FIBA Şampiyonlar Ligi

Artık basketbolun da bir Şampiyonlar Ligi var.
Tabii ki, Eurolig varlığını sürdürdüğü sürece aynı etkiyi yaratması zor, fakat en azından katılım ve rekabet şartlarının daha adilane olduğu bir organizasyon var önümüzde.

İspanyol basınının bugün açıkladığı üzere şablon şu şekilde oluşacak:
- Ligde 32 adet takım olacak ve 8'erli 4 gruba ayrılacak.
- İlk 4 takım bir üst tura çıkacak ve bu noktadan itibaren çift maçlı eleminasyon sistemine geçilecek, play-off olmayacak.
- 5. ve 6. sırayı alan takımlar Fiba'nın bir alt kupasında Avrupa serüvenine devam edecek, 7. ve 8. takımlar veda edecek.
- Son 16 ve çeyrek final turlarından sonra Final Four düzenlenecek.

Katılım şartları ise:
- Lig joint venture şeklinde düzenlenecek ve %50'si FIBA'ya ait olacak.
- Ligin haklarının %40'ı; Türkiye, İspanya, İtalya, Fransa, Yunanistan, Almanya, VTB ve Adriyatik organizasyonlarına %5 şeklinde eşit olarak dağıtılacak.
- Çek Cumhuriyeti, Belçika, İsrail, Litvanya ve Polonya federasyonları ise %2 hisseye sahip olacak.
- Hiçbir kulübün lige garantilenmiş katılım hakkı olmayacak. Prensip olarak %5 hakka sahip ülkeler iki, %2 hakka sahip ülkeler ise 1 takımla temsil edilecek.
- İspanya, Rusya ve Türkiye'ye 3. takım hakkı tanınması gündemde böylece 24 takıma ulaşılacak.
- Geri kalan 8 takım için ise böyle organizasyonlara temsilci gönderemeyen küçük ülkelere imkan tanınacak.

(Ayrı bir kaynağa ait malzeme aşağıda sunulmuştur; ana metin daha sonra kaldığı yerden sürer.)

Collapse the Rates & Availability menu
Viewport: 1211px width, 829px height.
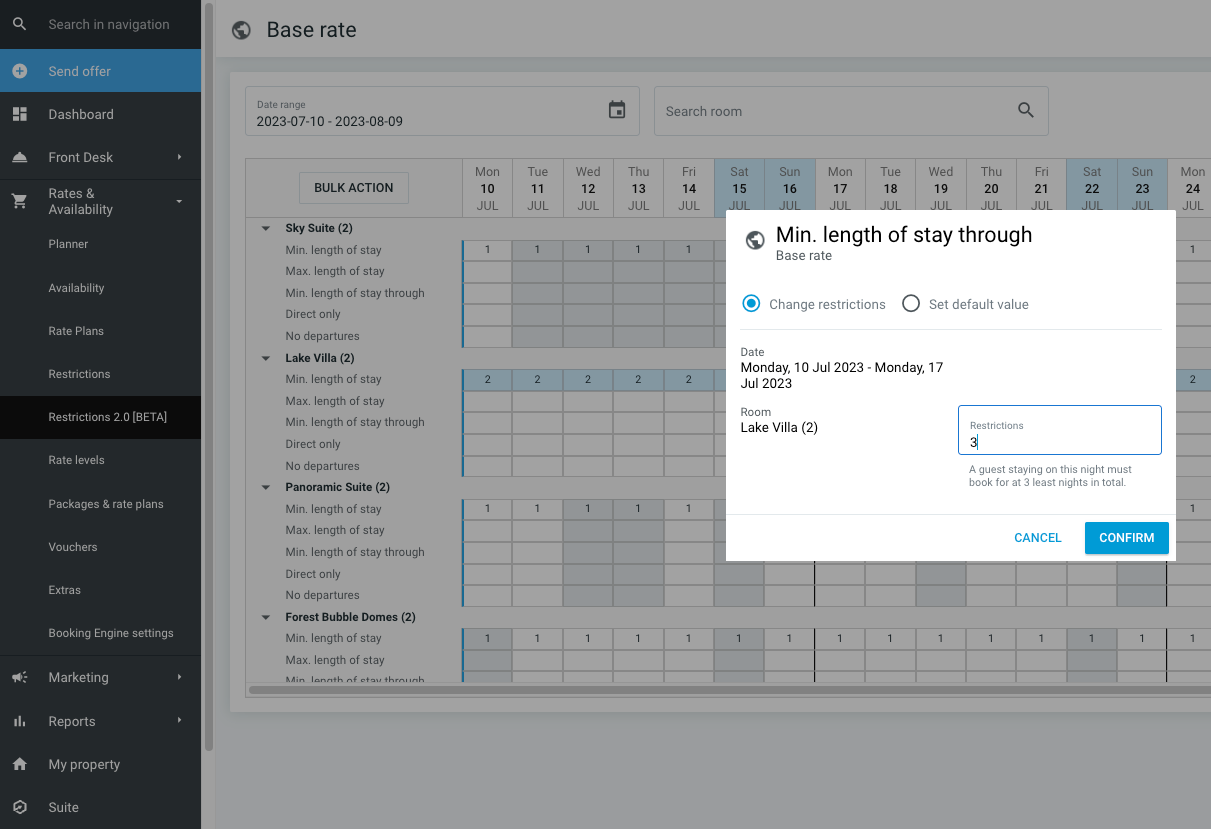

Şimdilik ana hatlar basına böyle servis edildi. Eurolig karşı cevap olarak takım sayısını arttırmayı düşünüyor, fakat yine de adil bir çözüme ulaşabileceklerine ihtimal vermiyorum.
Dilerim Galatasaray erkek basketbol takımı da üzerine düşeni yerine getirir ve futbolda olduğu gibi basketbolda da ilk Şampiyonlar Ligi deneyiminin bir parçası olmayı başarır.
 
Fiba Avrupa nihayet bu işe el attı. Biz pek semeyiz ama Turgay Başkan bu konuda kararlı. Eurolig bence son kararıyla kendi sonunu hazırladı. Avrupa da kapalı lig uygun olmaz. Futbol daki şampiyonlar ligi bunun göstergesi. basketbola ilgiyi artıracak en önemli konu nerede olursa olsun en küçük bir takımın bile bu lige katılma hayalini devam ettirmesidir. Düşünün Karşıyaka bu sene eurolige katılamayacaktı mesela. Bence bizim takımında euroligi bırakıp bu lige konsantre olması daha doğru olur diyorum.
 
ne kadar saçma.
bir araya gelip adam gibi bir oluşum çıkartacaklarına bölünerek güç kaybediyorlar.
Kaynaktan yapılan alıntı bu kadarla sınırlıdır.